Saturday, June 1, 2013

Fat vs Skinny

Something happened today that made me think about fat girls and skinny girls.

I'm not that good at penning feelings into words, or using language to paint a picture but I'll try my best.

There are some things that are res ipsa loquitur (ooh ooh remembering my law terms heh heh), like how skinny girls get the attention all the time. Guys would fawn over them, other girls wna be their best friends, they have everything you've ever wanted like I don't know - that perfect straight hair or the way they ace at their social and academic lives while you're thinking: What the fuck, is this bitch even human... You know? How skinny girls are the ones that seem to have their shit together while yours is just a big mess like a stack of important documents being blown at by a giant fan. (I exaggerate but you get my drift ~)

There are so many things that pretty and skinny girls get that you don't. It's even proven that a pretty/hot/slim individual is more likely to succeed in life in terms of job interviews and wtv major fucking event that you would have liked but did not go to you because you looked like a groundhog.

I know this is starting to sound slightly angsty and jealous but trust me - it's NOT.

I realized that it doesn't matter how you look as long as you have substance. Yeah, you could match your looks with how solid your brain is; that is definitely not a crime. I like smart and pretty girls, they are lovely to be around when someone this pretty is actually not a bimbo! HOW REFRESHING! Okay I'm moving off-track.

The whole point of this is that I've realized I have what these "skinny" girls have too! And yes who cares if I'm fat or obese or people don't pay as much attention to me (trust me again - countless times of being overlooked by guy friends because I am not hot) REALLY WHO CARES?! Those that actually gave a fuck about me are the girls that OTHER GIRLS WNA BE BEST FRIENDS WITH, they are the ones that GUYS WNA FAWN OVER so I'm pretty damn lucky ya? I've got a fair share of exes (if you even count them as boyfriends) and Gerard right now is fucking fabulous.

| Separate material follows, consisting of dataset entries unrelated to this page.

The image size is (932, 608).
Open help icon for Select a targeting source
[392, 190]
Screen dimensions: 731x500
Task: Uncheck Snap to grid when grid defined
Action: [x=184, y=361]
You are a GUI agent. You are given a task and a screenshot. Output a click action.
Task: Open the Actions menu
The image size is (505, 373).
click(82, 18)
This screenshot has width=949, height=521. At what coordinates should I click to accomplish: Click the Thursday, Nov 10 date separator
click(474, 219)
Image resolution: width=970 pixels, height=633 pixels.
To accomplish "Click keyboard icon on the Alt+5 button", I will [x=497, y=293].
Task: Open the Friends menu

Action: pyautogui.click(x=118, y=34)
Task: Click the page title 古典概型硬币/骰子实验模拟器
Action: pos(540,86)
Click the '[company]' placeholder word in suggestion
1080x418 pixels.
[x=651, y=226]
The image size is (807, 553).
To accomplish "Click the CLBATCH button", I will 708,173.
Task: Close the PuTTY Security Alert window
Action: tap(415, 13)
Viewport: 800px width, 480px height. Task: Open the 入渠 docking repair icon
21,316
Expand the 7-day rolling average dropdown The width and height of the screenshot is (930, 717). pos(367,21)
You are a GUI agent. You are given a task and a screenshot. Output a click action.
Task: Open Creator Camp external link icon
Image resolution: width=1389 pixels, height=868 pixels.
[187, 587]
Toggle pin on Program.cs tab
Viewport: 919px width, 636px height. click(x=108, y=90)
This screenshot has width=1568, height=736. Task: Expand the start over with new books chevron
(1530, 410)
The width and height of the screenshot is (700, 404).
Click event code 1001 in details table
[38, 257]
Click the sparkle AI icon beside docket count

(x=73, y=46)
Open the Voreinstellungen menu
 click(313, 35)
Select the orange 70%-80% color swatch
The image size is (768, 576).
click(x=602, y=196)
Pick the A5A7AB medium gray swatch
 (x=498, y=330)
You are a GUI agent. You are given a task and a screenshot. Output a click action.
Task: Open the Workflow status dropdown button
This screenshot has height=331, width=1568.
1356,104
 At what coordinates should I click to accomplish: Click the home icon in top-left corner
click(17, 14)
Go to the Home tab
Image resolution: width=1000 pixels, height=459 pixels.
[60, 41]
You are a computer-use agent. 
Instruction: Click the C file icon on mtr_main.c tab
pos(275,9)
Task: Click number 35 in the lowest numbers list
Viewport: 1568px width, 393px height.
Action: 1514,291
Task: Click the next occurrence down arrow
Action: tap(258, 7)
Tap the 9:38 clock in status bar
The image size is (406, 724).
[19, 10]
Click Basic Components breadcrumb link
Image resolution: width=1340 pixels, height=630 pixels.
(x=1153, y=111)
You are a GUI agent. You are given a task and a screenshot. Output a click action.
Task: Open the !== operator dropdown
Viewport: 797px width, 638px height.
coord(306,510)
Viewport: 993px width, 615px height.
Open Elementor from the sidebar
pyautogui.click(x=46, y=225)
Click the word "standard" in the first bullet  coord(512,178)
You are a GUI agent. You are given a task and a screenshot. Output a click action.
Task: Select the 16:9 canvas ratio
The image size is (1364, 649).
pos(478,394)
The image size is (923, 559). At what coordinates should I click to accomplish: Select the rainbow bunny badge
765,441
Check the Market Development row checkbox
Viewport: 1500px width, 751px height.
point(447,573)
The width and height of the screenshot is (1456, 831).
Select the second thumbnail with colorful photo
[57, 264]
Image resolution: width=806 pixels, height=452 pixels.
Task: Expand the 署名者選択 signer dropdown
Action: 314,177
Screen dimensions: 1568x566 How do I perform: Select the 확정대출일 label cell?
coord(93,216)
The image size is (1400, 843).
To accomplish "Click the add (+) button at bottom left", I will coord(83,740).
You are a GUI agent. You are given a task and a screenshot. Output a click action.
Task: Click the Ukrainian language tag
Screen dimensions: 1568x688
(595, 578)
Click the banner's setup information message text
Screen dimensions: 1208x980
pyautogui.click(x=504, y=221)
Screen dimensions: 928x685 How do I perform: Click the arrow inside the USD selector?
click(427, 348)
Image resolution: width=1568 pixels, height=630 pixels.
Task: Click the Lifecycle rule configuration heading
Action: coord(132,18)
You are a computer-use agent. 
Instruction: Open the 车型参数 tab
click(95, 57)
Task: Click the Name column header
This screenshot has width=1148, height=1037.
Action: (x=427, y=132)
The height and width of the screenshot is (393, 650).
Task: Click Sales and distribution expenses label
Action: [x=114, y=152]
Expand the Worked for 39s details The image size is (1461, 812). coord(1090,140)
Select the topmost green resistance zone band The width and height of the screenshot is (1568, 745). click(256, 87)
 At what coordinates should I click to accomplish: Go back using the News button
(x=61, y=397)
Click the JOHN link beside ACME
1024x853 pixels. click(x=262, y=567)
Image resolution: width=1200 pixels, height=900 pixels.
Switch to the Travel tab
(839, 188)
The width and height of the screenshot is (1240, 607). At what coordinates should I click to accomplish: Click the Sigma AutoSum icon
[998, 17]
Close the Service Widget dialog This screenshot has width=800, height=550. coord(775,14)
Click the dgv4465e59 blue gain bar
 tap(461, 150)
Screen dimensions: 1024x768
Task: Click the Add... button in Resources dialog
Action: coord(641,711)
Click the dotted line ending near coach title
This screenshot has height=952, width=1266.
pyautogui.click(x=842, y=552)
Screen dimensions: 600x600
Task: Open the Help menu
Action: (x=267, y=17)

So thank you to those who made me feel small, and incapable, worthless, ugly, damaged, insecure, scared - all the adjectives that shouldn't exist in a girl's mind about herself. Thank you for letting me know that y'all are actually the exact same pieces of shit that you made me feel that I was. Thank you for finally taking off the veil over my eyes to show me just how fucking blessed I am with the people around me! I thank each and every one of you little shits and hope life brings the FUCK YOU that I intended to give to you guys but decided against it because I am too busy reveling in the awesomeness of my life.